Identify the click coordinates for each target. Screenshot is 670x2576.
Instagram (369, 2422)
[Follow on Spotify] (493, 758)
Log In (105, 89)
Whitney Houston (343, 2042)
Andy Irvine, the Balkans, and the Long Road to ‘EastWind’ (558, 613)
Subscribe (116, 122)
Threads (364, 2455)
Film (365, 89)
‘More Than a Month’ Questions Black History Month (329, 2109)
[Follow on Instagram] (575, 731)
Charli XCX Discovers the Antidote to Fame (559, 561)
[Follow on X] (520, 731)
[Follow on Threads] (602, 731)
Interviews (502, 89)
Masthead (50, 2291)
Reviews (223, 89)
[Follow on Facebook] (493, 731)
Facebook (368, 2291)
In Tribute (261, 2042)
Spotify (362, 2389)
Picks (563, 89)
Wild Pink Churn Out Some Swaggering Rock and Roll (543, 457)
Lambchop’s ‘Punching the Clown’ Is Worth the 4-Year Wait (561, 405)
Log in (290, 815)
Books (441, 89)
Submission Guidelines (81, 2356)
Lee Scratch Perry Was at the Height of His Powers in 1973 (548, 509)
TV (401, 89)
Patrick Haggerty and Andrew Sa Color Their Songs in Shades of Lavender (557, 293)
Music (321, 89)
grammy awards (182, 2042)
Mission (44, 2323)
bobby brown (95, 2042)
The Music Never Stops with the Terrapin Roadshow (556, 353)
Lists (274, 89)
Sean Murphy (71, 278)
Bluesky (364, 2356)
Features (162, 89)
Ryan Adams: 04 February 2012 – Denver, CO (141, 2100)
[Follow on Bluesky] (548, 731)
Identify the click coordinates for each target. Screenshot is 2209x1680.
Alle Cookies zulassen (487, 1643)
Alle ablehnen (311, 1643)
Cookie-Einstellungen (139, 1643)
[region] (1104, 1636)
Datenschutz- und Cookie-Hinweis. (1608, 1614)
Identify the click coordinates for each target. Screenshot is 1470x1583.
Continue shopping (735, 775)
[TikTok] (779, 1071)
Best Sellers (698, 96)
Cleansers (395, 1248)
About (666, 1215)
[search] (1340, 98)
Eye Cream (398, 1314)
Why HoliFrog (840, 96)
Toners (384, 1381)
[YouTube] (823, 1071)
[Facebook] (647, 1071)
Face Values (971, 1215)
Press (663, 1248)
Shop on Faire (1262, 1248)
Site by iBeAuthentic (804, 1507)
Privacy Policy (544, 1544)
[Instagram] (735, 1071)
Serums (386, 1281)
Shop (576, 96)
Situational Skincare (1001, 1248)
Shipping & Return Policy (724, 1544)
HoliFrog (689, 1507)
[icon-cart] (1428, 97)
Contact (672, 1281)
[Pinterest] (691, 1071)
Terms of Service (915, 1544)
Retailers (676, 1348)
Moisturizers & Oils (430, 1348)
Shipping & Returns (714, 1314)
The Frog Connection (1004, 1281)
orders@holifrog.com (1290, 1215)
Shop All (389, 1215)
----
Work instruction
What is needed is an exact copy of all the records above.

Answer space
Identify the click coordinates for each target. Screenshot is 670x2576.
Instagram (369, 2422)
[Follow on Spotify] (493, 758)
Log In (105, 89)
Whitney Houston (343, 2042)
Andy Irvine, the Balkans, and the Long Road to ‘EastWind’ (558, 613)
Subscribe (116, 122)
Threads (364, 2455)
Film (365, 89)
‘More Than a Month’ Questions Black History Month (329, 2109)
[Follow on Instagram] (575, 731)
Charli XCX Discovers the Antidote to Fame (559, 561)
[Follow on X] (520, 731)
[Follow on Threads] (602, 731)
Interviews (502, 89)
Masthead (50, 2291)
Reviews (223, 89)
[Follow on Facebook] (493, 731)
Facebook (368, 2291)
In Tribute (261, 2042)
Spotify (362, 2389)
Picks (563, 89)
Wild Pink Churn Out Some Swaggering Rock and Roll (543, 457)
Lambchop’s ‘Punching the Clown’ Is Worth the 4-Year Wait (561, 405)
Log in (290, 815)
Books (441, 89)
Submission Guidelines (81, 2356)
Lee Scratch Perry Was at the Height of His Powers in 1973 (548, 509)
TV (401, 89)
Patrick Haggerty and Andrew Sa Color Their Songs in Shades of Lavender (557, 293)
Music (321, 89)
grammy awards (182, 2042)
Mission (44, 2323)
bobby brown (95, 2042)
The Music Never Stops with the Terrapin Roadshow (556, 353)
Lists (274, 89)
Sean Murphy (71, 278)
Bluesky (364, 2356)
Features (162, 89)
Ryan Adams: 04 February 2012 – Denver, CO (141, 2100)
[Follow on Bluesky] (548, 731)
Identify the click coordinates for each target. Screenshot is 2209x1680.
Alle Cookies zulassen (487, 1643)
Alle ablehnen (311, 1643)
Cookie-Einstellungen (139, 1643)
[region] (1104, 1636)
Datenschutz- und Cookie-Hinweis. (1608, 1614)
Identify the click coordinates for each target. Screenshot is 1470x1583.
Continue shopping (735, 775)
[TikTok] (779, 1071)
Best Sellers (698, 96)
Cleansers (395, 1248)
About (666, 1215)
[search] (1340, 98)
Eye Cream (398, 1314)
Why HoliFrog (840, 96)
Toners (384, 1381)
[YouTube] (823, 1071)
[Facebook] (647, 1071)
Face Values (971, 1215)
Press (663, 1248)
Shop on Faire (1262, 1248)
Site by iBeAuthentic (804, 1507)
Privacy Policy (544, 1544)
[Instagram] (735, 1071)
Serums (386, 1281)
Shop (576, 96)
Situational Skincare (1001, 1248)
Shipping & Return Policy (724, 1544)
HoliFrog (689, 1507)
[icon-cart] (1428, 97)
Contact (672, 1281)
[Pinterest] (691, 1071)
Terms of Service (915, 1544)
Retailers (676, 1348)
Moisturizers & Oils (430, 1348)
Shipping & Returns (714, 1314)
The Frog Connection (1004, 1281)
orders@holifrog.com (1290, 1215)
Shop All (389, 1215)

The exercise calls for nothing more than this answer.